* EXCERPTED TEXT:
LIFE

POST PANIC ATTACK HONESTY

I had a panic attack today. An earth shatteringly scary panic attack. I couldn’t breathe, my face was tingling and numb at the same time and moving my fingers was harder than I thought it would be. It was terrifying.

And I have never felt more alone than I did in that 20 minutes.

People talk about anxiety a lot. There are hundreds and thousands of posts and videos on how to deal with it, on what it is and what you can do to resolve it. There is so much out there on how to deal with attacks but I promise you none of it matters when you are in that place.

I was told I had anxiety this time last year. I had a minor fallout with a friend around this time and I was stressed with college so I had blamed it all on that but when I had a proper breakdown and cried for the hour bus journey home while struggling to breathe and talk to the old lady next to me I realised it was probably more than being a bit tired and stressed. Originally my doctor said, and I quote, “You’ve just got a few messed up wires in your head then don’t you?” which in hindsight definitely did not help. Because I ended up thinking I was a nutcase and had attacks more and more.

These attacks came in all different kinds of ways. From small woooahhhh moments to huge get the f*ck away from me because I don’t want to be alive anymore panic attacks. I have cried until my head hurts and pushed so many people away. Some people I pushed away for positive reasons, others because I didn’t know how to tell them I was struggling.

* DATA RECORDS:
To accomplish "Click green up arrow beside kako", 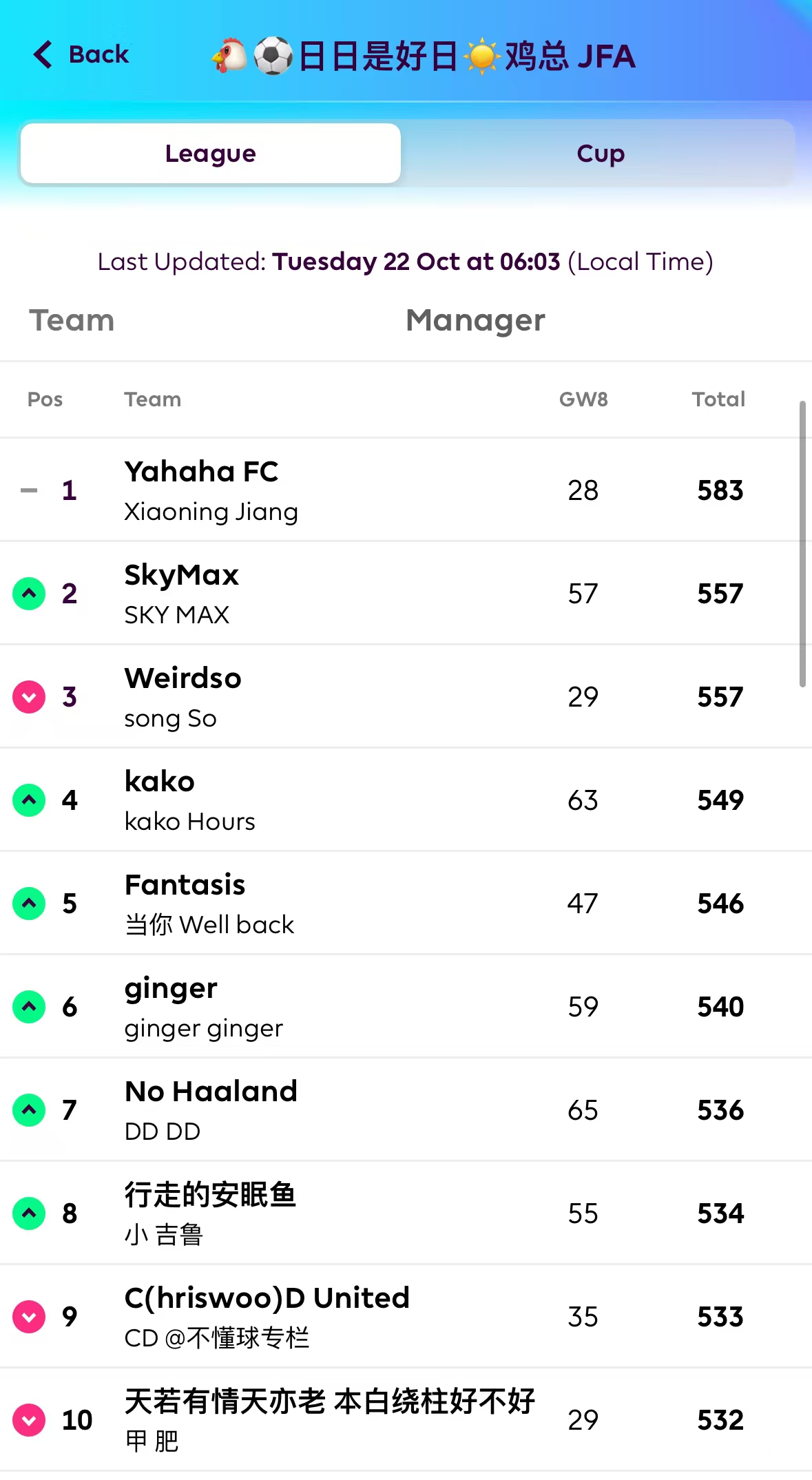I will pos(29,800).
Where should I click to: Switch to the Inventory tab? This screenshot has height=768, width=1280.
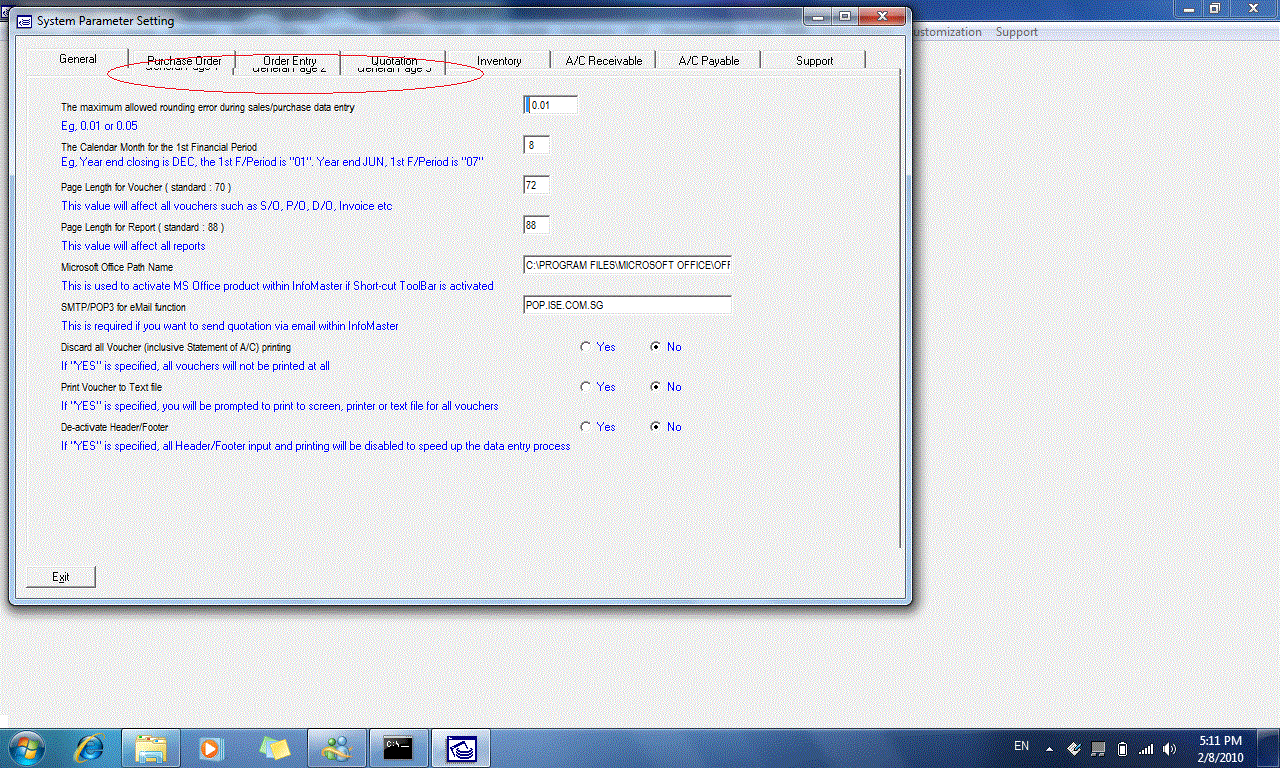[498, 60]
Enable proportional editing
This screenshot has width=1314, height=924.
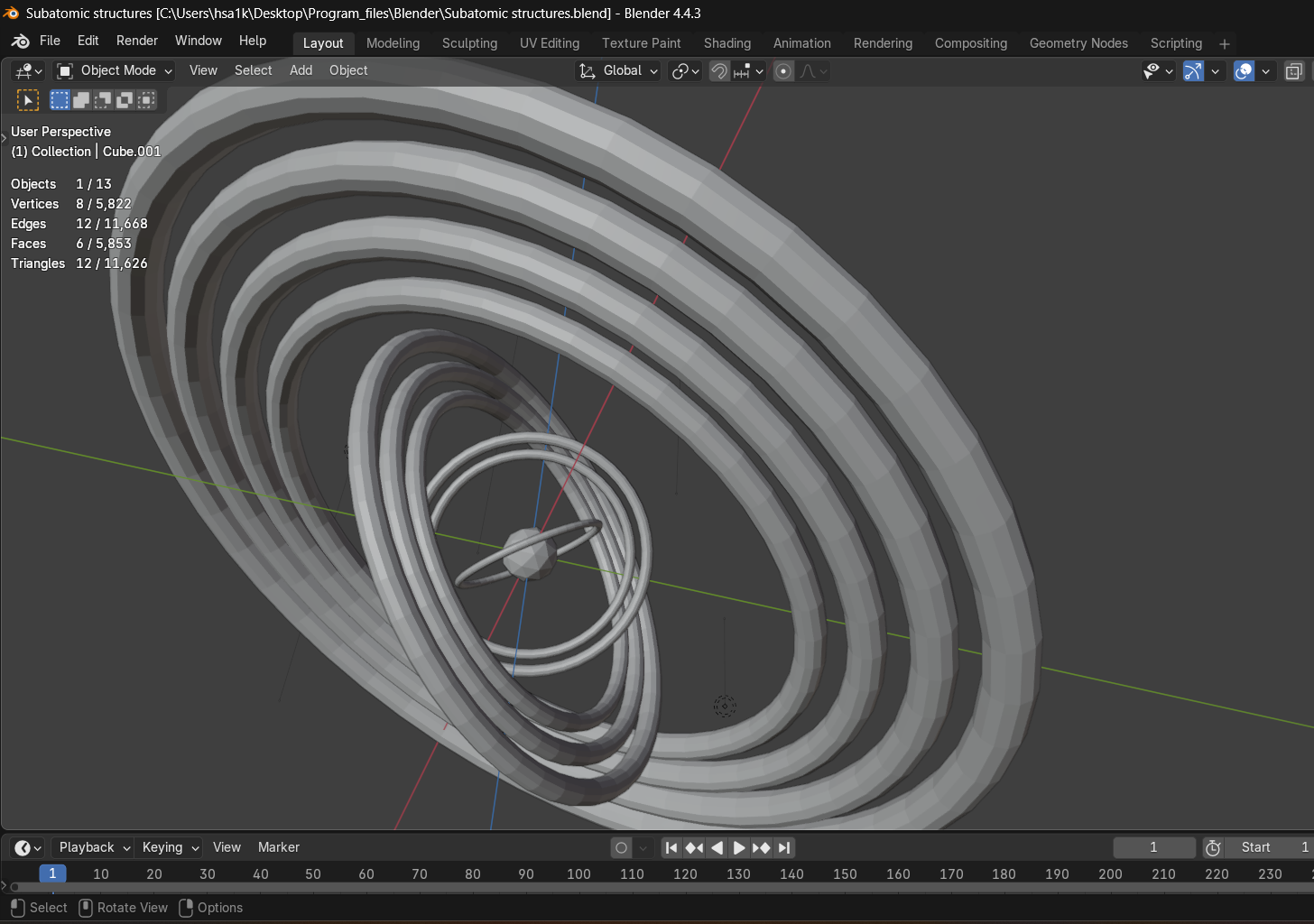coord(783,71)
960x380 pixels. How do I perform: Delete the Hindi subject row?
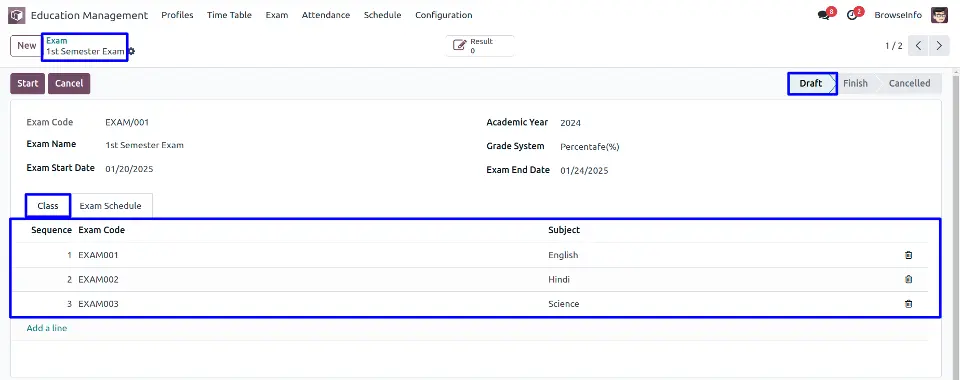[909, 280]
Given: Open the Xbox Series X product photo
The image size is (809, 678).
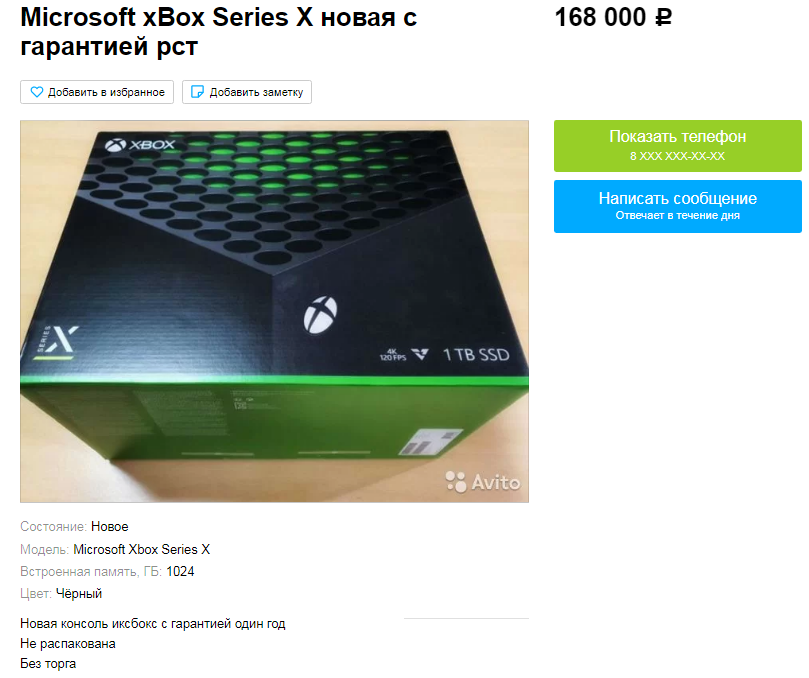Looking at the screenshot, I should pos(274,311).
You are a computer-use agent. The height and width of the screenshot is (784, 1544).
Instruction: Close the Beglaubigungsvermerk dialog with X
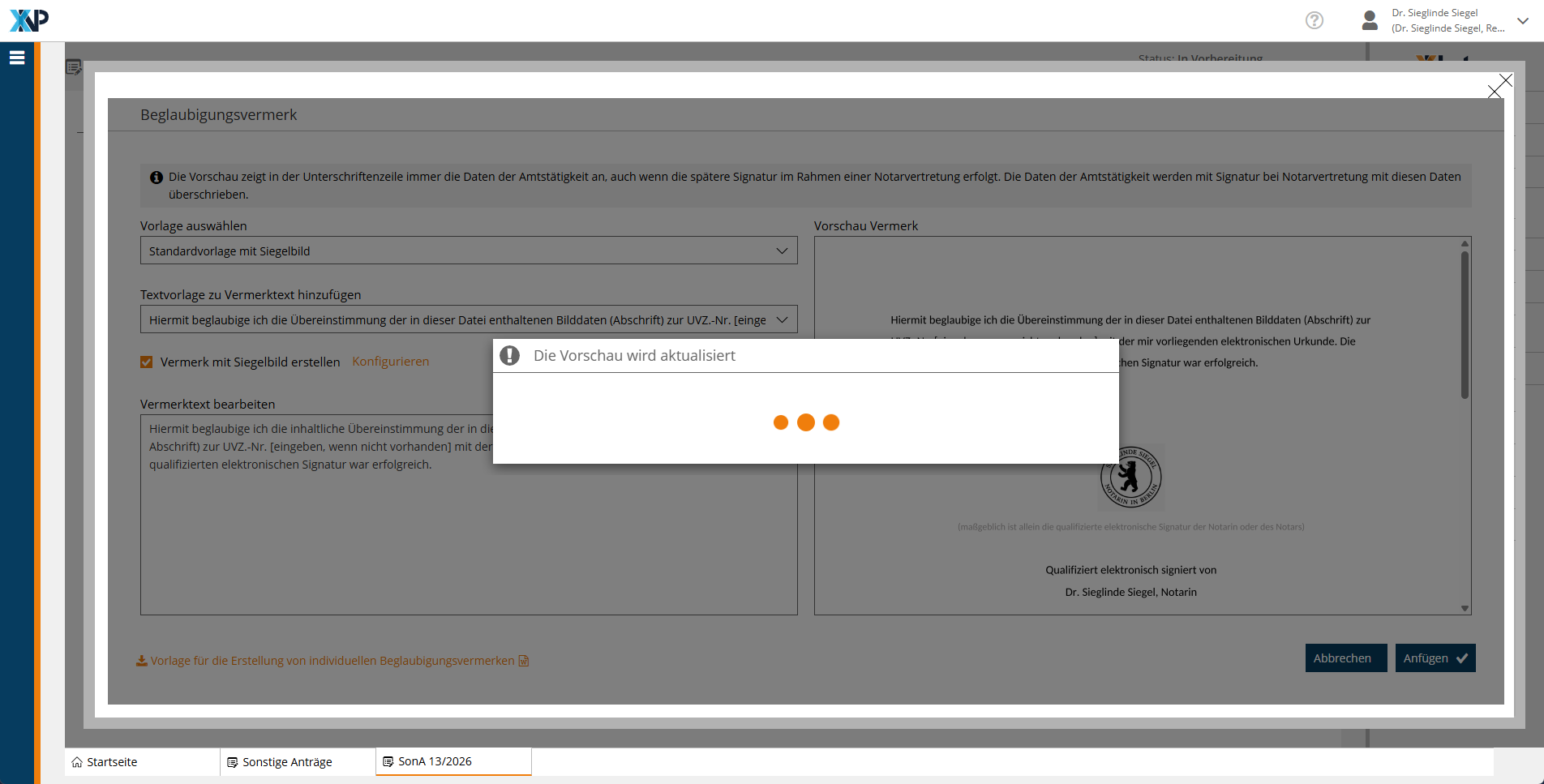tap(1499, 86)
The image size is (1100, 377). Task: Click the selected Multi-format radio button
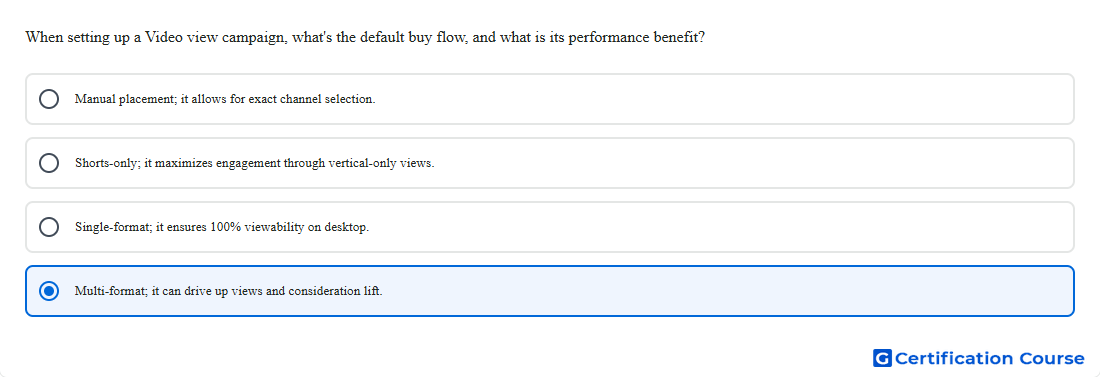[49, 291]
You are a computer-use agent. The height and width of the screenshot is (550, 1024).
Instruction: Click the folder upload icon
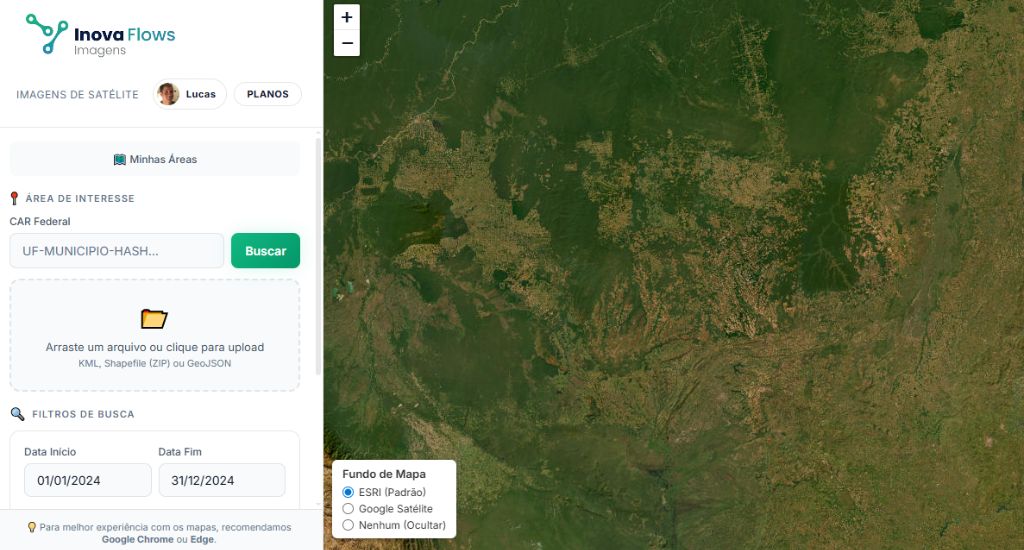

* DIRECTIONS: Pick up the panic attack post from its last sentence and continue it.

* ANSWER BOX:
I stopped phoning my family as much. Stopped celebrating exciting times. Stopped feeling excited about amazing accomplishments and instead overwhelmed and terrified of doing anything good for me.

So today, as I sat in a lecture learning about defamation I was fine. I was fine for approximately 23 minutes until I received an email that should have thrilled me and made me smile.

Instead I stopped breathing. I held my breath thinking the feeling would pass. And I only realised I had been holding my breath when I my face started to tingle. And then when I started breathing it was short, shallow breaths.

I walked out of my lecture. Straight down the middle of the rows of chairs and smashed through the door thinking about running out of the building. Getting as far away as I could possibly think at that moment. I thought about messaging someone for help, but they would ignore it. Because of course they would. And then I fell on the floor and cried. I cried so hard and I couldn’t breath and my body ached and my hands tingled and I couldn’t feel the tears running down my face.

I didn’t realise there were strangers holding my shoulders because I couldn’t feel them. At that moment as I looked down I could literally see no way of getting past it. I felt alone while I was surrounded by people. I thought I was going to pass out and I didn’t care. I didn’t want to wake up to this feeling. I didn’t want to wake up at all. I wanted the black hole to just close behind me and then I wouldn’t feel anything.

But I got through it. Granted I left uni and I still feel drained and sensitive but I am fine. My throat has the weird swallow and the pain will go or you will break pain but I am fine.

Anxiety is a horrible feeling. Everybody suffers from the anxious emotion. Everybody gets that feeling of loss or loneliness. But some people don’t understand how terrifying suffering from a severe panic attack can be. I have done everything I can think of to tackle my anxiety. I’ve started exercising regularly, I eat incredibly healthily and I am getting rid of negative toxins in my life whether it be relationships, clothes or habits. But it doesn’t mean that I will suddenly be alright.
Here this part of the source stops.